**Prompt A**
Copy from the scikit-learn splitter page below, from "Therefore, our TimeBasedSplit" up to and including "of each split.".
**Prompt B**
Answer from the scikit-learn splitter page below:
(i) Which arguments besides self appear in the required signature of the .split method?
(ii) In which module is TimeBasedCVSplitter provided?
(iii) What is TimeBasedCVSplitter initialized with besides the parameters of TimeBasedSplit?

**Page excerpt**
Skip to content

Scikit-learn component 🚀

scikit-learn CV Splitters require a splitter to behave in a certain way:

  • .split(...) method should have the following signature: .split(self, X, y, groups).
  • .split(...) method should return train and test indices of the split.
  • know the total number of splits a priori, independently of X, y, groups arrays.

Therefore, our TimeBasedSplit is not compatible with scikit-learn.

TimeBasedCVSplitter

Considering the above requirements, we provide a scikit-learn compatible splitter: TimeBasedCVSplitter in the sklearn module.

from timebasedcv.sklearn import TimeBasedCVSplitter

To be scikit-learn compatible, TimeBasedCVSplitter is initialized with the same parameters of TimeBasedSplit and the time_series containing the time information used to generate the train and test indices of each split.

**Extracted data**
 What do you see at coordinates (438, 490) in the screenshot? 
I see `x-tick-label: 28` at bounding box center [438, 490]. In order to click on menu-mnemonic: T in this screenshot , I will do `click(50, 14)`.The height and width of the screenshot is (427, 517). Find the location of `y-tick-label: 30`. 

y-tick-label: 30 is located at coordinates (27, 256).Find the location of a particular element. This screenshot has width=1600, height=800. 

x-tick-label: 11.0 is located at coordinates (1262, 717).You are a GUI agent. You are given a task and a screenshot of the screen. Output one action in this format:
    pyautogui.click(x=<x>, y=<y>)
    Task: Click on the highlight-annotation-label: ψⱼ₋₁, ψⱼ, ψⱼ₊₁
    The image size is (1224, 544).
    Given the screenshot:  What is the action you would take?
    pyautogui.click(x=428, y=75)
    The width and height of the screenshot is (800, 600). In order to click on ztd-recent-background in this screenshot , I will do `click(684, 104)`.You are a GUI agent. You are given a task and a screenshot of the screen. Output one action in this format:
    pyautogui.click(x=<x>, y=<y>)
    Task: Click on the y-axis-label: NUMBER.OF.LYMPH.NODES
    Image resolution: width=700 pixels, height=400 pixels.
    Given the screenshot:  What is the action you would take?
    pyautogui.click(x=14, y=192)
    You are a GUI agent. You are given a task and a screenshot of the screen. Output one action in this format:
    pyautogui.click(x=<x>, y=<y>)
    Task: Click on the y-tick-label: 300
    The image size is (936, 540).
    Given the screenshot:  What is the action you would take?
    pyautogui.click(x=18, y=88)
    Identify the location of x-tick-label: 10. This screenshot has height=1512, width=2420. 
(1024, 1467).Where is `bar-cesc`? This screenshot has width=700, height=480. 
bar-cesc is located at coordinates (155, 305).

**Written reply A**
Therefore, our TimeBasedSplit is not compatible with scikit-learn.

TimeBasedCVSplitter

Considering the above requirements, we provide a scikit-learn compatible splitter: TimeBasedCVSplitter in the sklearn module.

from timebasedcv.sklearn import TimeBasedCVSplitter

To be scikit-learn compatible, TimeBasedCVSplitter is initialized with the same parameters of TimeBasedSplit and the time_series containing the time information used to generate the train and test indices of each split.

**Written reply B**
(i) X, y, and groups.
(ii) The sklearn module (timebasedcv.sklearn).
(iii) The time_series containing the time information used to generate the train and test indices of each split.